■ **Consigne**
Donnez la suite du texte sur l'enseignement en Tunisie sous le protectorat, à partir de sa dernière phrase.

■ **Extrait de page**
━━━━━━

3. Le maintien des institutions existantes avec des
tentatives de les contrôler pour imposer l'apprentissage de la langue française
Les autorités
coloniales, à l'instar de ce qu'elles ont fait pour les institutions politiques
et administratives existantes avant l'instauration du protectorat en1881,
avaient opté pour le maintien "du système éducatif" qui se trouvait
en Tunisie avant leur arrivée. Ce système composite était constitué comme nous
l'avons vu précédemment dans la première partie, par les kouttabs,
l'enseignement zitounien, le collège Sadiki d'une part et les écoles
congréganistes et les écoles gérées par les communautés européennes, surtout
italienne et maltaise". Au cours des délibérations du 16 mars 1882, la
commission des affaires tunisiennes, en évoquant les mesures à prendre pour
organiser l'instruction publique, estimait qu'il " serait inopportun de
soulever un débat public sur la question de l'enseignement en Tunisie. Des considérations
très sérieuses commandent de ne pas entraver l'œuvre de Monseigneur Lavigerie[12], les écoles
confessionnelles catholiques, juives ou musulmanes se partageant encore la
faveur publique en Tunisie."(Sraieb)
Mais tout en
conservant ces institutions (elle a même encouragé certaines d'entre elles à se
développer)[13] la direction de
l'instruction publique avait pris quelques initiatives pour y introduire
l'apprentissage de la langue française et pour les contrôler avec plus ou moins
de réussite. C'est ainsi qu'elle avait pris plusieurs mesures dans ce sens
comme :
a.
L'obligation d'enseigner la langue française dans tous les
établissements privés
La loi du 9
moharrem (15 septembre1888) sur l'enseignement décréta que le français doit
être enseigné dans toutes les écoles, primaires ou secondaires ouvertes dans la
régence (art 1). L’inspection des établissements scolaires exercée par le
Directeur de l’Enseignement Public de la régence ou par ses délégués se doit de
vérifier que la langue française y est bien enseignée[14]. Un
nouveau décret publié en 1930 (décret beylical du premier joumadi al awal
(12/1/1930) relatif aux écoles privées rappelle cette obligation pour tous les
types d'écoles (primaire, primaire supérieure, secondaire, technique…) et fixe
le nombre minimal d'heures qui doivent être réservées à l'apprentissage du
français (au moins 6 heures par semaine). Le décret exige aussi que
l'instituteur soit un français qui possède les diplômes requis ou un étranger
qui a un diplôme délivré par une institution française.
b. Les tentatives d'enseigner le
français aux enfants musulmans qui fréquentaient les kouttabs:
Ne pouvant intervenir directement dans les Kouttabs,
le Directeur de l’enseignement public a exhorté les mu'addibîn (instituteurs)
d'envoyer leurs élèves aux écoles franco-arabes, à raison de deux heures
par jour, pour qu’ils puissent suivre l’apprentissage des matières qui ne sont
pas enseignées, surtout le français, dans les kouttabs moyennant une indemnité
mensuelle qui leur sera allouée. [15] Mais
il faut reconnaitre que cela fut sans grand succès.

━━━━━━

■ **Lignes brutes**

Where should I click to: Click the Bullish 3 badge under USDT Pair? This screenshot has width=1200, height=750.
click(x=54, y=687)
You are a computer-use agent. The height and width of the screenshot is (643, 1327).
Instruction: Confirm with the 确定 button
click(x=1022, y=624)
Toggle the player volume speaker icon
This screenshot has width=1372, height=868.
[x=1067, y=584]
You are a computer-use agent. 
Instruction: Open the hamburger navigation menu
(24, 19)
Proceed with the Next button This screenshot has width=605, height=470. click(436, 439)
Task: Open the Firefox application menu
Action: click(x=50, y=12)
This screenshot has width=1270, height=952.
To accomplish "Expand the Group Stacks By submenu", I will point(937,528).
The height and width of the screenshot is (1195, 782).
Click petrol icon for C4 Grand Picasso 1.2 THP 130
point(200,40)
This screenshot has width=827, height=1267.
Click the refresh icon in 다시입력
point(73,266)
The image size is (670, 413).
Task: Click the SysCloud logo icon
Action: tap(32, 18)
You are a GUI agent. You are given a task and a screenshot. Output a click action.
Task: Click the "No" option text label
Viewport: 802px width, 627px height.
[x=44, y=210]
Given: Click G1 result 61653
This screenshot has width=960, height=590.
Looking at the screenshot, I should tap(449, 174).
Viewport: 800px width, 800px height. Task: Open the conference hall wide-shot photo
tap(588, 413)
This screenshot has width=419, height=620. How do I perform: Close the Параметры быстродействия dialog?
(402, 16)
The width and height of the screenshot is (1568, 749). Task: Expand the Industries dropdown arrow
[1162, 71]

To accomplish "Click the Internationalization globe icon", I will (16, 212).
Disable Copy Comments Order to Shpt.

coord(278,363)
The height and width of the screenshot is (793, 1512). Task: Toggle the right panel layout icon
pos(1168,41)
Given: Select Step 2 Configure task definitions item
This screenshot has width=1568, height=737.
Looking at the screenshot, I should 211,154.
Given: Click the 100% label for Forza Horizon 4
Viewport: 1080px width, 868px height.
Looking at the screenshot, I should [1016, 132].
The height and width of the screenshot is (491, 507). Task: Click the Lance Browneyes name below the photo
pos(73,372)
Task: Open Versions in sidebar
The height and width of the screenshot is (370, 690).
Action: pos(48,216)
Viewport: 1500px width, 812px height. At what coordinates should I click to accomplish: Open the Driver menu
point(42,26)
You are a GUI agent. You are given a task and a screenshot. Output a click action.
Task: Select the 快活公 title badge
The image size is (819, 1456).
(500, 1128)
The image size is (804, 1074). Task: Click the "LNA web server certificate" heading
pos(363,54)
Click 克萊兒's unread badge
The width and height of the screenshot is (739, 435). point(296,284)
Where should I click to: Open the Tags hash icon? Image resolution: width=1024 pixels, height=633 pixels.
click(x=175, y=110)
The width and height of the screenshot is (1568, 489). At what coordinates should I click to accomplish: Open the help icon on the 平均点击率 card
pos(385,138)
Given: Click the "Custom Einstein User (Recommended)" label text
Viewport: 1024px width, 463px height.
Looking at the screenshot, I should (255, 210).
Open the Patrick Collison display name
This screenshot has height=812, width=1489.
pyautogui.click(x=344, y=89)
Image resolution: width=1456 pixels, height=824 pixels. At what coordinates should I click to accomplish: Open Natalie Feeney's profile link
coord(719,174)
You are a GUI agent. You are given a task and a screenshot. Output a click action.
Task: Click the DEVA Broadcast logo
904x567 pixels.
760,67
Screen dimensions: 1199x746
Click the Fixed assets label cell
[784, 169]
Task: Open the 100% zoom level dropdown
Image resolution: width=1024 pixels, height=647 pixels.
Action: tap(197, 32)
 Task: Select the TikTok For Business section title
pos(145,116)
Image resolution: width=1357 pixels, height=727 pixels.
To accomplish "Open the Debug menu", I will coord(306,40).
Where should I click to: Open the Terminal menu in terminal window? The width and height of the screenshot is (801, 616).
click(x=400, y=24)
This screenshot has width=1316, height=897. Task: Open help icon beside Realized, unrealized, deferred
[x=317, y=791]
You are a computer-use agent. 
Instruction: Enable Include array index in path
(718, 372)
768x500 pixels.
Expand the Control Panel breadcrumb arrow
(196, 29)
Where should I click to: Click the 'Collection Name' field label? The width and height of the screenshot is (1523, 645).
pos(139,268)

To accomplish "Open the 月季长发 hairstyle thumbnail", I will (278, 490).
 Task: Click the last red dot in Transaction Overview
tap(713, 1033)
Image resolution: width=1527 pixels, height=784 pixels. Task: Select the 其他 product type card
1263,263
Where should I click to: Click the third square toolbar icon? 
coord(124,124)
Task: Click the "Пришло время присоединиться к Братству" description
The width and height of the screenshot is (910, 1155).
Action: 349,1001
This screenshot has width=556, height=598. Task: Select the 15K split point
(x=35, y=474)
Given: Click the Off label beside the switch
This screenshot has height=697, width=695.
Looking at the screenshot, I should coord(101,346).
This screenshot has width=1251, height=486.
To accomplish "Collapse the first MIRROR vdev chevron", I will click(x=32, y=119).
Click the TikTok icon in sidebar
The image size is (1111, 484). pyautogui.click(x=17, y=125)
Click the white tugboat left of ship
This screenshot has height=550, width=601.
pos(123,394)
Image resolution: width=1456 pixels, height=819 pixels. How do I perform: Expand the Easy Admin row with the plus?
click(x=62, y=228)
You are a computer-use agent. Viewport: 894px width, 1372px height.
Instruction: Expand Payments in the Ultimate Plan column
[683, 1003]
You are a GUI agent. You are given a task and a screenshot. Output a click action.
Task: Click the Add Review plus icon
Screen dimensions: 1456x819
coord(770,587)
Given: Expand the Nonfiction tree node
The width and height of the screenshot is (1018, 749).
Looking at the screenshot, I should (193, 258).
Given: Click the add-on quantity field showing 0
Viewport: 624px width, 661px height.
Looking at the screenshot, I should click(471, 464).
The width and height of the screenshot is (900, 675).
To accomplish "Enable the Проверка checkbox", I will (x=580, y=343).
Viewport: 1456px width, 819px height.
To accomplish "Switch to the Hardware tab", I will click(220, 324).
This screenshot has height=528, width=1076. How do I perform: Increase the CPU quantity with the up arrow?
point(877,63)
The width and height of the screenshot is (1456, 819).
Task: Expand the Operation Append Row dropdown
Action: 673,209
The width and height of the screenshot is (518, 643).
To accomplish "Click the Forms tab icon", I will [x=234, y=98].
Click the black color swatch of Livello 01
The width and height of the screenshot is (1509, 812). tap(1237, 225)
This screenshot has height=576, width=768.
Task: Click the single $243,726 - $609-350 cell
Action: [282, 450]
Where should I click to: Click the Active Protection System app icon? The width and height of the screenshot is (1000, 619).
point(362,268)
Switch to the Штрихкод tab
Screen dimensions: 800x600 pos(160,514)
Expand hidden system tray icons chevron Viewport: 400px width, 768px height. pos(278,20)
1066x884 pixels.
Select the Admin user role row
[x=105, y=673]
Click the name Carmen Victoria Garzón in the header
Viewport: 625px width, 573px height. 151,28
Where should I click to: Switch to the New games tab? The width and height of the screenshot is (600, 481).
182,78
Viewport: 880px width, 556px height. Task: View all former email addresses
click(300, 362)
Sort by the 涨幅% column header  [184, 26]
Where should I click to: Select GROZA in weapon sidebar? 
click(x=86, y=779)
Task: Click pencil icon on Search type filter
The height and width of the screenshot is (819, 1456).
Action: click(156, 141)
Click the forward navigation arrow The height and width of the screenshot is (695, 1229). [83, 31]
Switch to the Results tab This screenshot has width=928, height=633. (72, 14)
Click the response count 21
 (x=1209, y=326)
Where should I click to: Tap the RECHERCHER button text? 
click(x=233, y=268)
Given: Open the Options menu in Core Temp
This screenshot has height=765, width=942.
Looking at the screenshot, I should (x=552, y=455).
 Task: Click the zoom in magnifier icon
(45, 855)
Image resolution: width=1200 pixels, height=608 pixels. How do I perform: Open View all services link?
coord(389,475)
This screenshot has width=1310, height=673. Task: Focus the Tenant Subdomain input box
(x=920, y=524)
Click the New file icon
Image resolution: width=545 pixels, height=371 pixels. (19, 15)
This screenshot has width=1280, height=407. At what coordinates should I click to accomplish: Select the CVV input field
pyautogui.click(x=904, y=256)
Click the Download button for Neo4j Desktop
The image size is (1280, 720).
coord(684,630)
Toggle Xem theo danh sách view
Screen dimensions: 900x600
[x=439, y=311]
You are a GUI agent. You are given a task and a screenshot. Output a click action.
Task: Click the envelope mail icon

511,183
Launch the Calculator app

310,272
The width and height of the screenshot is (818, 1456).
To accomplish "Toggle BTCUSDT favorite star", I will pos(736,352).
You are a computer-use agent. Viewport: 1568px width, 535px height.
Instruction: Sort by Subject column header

━━━━━━

■ **Réponse**
En 1906 le
congrès colonial de Marseille a émis les vœux suivants concernant l'avenir des
kouttabs en Tunisie : il souhaite
« Que le gouvernement tunisien, dans le but
d'inculquer aux indigènes , des notions
de morale tirées de leur propre religion et d'étouffer ainsi en eux le germe du
fanatisme des ignorants;
1°
Encourage la création de kouttabs dans tous les centres et tribus qui en
sont dépourvus ;
2°Réforme les
kouttabs existants, en y introduisant l’étude de la langue française,
principalement dans les régions agricoles livrées à la colonisation européenne"[16]
En 1909 , au
cours de la session ordinaire du conseil de l'instruction publique ( C.I.P), le
directeur de l'instruction publique
rappelle aux membres du conseil la nécessité de s'occuper de
l'enseignement de l'arabe dans les
Kouttabs dans ces termes " Si l'on renonçait purement et simplement à
s'occuper de l'enseignement de la langue arabe dans
les écoles indigènes (entendre les écoles franco-arabes)
, il faudrait du même coup se désintéresser des kouttabs
privés, qui pourraient devenir des foyers de fanatisme. Il est de
bonne politique de chercher à agir sur les
kouttabs privés et de les faire servir à notre œuvre
civilisatrice de la France, grande puissance musulmane, qui
ne peut négliger ce moyen d'action"[17].
Le rapport au président de la même
année soulève la même question. Il reconnait qu' "il est difficile
d'améliorer notablement l'enseignement de ces écoles, réduit à peu près à la
récitation du Coran, exception faite pour quelques kouttabs réformés récemment
créés à Tunis. Mais, même restreinte au contrôle légal, l'action de la
Direction de l'Enseignement peut avoir d'heureux effets.
En ce qui concerne les nouvelles
ouvertures, l'autorisation n'est donnée qu'après une enquête sur la capacité et
la moralité des maîtres et sur l'état des locaux. Quant aux écoles en exercice,
des circulaires ont été adressées aux moueddebs privés, leur prescrivant
notamment l'observation de certaines règles relatives à l'hygiène et au
traitement des élèves. La Direction de l'Enseignement a également obtenu de
l'Administration des Habous l'amélioration matérielle de certains
kouttabs." rapport 1909
En octobre 1951"le Directeur de l'instruction
publique, se fondant sur les insistances de la Commission des affaires
culturelles de la section tunisienne du Grand Conseil, a décidé d'entreprendre
une expérience qui ferait de ces écoles coraniques une sorte d'école
préparatoire comme c'était le cas en Egypte.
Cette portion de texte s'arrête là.